ICEF dan IESR Dorong Pemerintah untuk Reformasi Sistem Kelistrikan yang Mampu Mengintegrasikan EBT

Manajer Program Transformasi energi IESR Deon Arinaldo (kanan)/Dok. Iconomics
Indonesia Clean Energy Forum (ICEF) dan Institute for Essential Services Reform (IESR) mendorong pemerintah untuk melakukan reformasi sistem ketenagalistrikan yang mampu mengintegrasi energi baru terbarukan (EBT).
Reformasi sistem tersebut dapat dilakukan melalui energi surya dan angin atau variable renewable energy (VRE) dengan kapasitas yang lebih besar dengan operasi sistem ketenagalistrikan yang fleksibel, dan mampu memperkuat kapasitas forecasting VRE dan revitalisasi infrastruktur jaringan.
Manajer Program Transformasi energi IESR, Deon Arinaldo mengatakan pihak-pihak terkait perlu melakukan inventarisasi data perkiraan cuaca, sehingga membuat perkiraan atau forecasting yang lebih akurat. Di samping itu, inventarisasi juga berpengaruh pada perencanaan investasi pembangkit EBT yang efisien.

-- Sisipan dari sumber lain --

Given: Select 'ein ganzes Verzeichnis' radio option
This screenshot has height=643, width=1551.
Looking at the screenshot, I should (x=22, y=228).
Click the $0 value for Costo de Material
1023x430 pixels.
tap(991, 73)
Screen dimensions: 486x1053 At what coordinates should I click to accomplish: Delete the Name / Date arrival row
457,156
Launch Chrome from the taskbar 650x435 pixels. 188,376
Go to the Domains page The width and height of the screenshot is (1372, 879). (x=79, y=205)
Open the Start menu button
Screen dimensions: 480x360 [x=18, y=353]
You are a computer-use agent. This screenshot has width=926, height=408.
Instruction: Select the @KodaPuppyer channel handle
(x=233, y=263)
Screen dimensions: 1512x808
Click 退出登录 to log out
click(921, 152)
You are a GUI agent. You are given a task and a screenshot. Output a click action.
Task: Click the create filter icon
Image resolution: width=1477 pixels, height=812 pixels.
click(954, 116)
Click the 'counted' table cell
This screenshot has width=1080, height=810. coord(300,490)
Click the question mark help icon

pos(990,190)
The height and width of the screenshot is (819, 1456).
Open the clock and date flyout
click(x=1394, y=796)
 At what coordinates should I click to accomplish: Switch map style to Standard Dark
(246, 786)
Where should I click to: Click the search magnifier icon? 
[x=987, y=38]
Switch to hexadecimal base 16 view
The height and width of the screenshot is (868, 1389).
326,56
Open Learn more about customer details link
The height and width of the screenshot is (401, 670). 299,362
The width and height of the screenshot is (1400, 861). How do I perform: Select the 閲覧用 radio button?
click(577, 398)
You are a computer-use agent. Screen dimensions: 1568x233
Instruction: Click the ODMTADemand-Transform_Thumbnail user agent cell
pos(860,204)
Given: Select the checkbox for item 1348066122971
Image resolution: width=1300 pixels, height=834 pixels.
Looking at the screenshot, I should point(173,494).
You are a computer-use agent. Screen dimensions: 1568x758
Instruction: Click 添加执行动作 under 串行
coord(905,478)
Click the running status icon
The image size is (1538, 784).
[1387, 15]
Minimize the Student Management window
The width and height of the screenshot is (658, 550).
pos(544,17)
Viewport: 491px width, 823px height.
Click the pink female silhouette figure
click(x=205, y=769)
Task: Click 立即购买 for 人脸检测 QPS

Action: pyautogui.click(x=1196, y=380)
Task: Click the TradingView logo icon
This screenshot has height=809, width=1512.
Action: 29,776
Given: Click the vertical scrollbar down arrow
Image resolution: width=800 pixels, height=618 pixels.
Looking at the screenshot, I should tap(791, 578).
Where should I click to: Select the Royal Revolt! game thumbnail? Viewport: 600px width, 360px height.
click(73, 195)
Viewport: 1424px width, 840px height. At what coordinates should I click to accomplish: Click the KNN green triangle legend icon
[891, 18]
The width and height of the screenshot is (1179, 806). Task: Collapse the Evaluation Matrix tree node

Selain itu, Deon mengatakan kolaborasi dengan pihak seperti Badan Meteorologi, Klimatologi, dan Geofisika (BMKG) untuk perkiraan cuaca penting dan berpotensi untuk dilakukan. Aktualisasi kondisi cuaca di masing-masing tempat juga perlu untuk dilakukan.
“Ketersediaan data perkiraan cuaca, radiasi surya untuk publik penting karena akan bermanfaat dan menguntungkan banyak pihak. Data yang akurat menjadi basis fleksibilitas sistem sehingga bisa melihat kebutuhan baterai, variasi energi terbarukan dan lain-lain,” kata Deon saat menjadi pembicara dalam acara Indonesia Energy Transition Dialogue 2023 di Hotel JS Luwansa, Jakarta, Selasa (19/09/2023).
Masih dalam kesempatan yang sama, Senior Advisor Programme Manager International Energy Agency (IEA), Michael Waldron mengatakan bauran VRE yang dimiliki Indonesia masih berada di bawah 1% dari tahap pertama integrasi VRE.
Kata Michael, hal itu membuktikan bahwa pengoperasian VRE masih memberikan dampak yang sedikit terhadap sistem ketenagalistrikan di Indonesia. Untuk itu, perencanaan ke depannya memerlukan pertimbangan bauran VRE yang lebih tinggi.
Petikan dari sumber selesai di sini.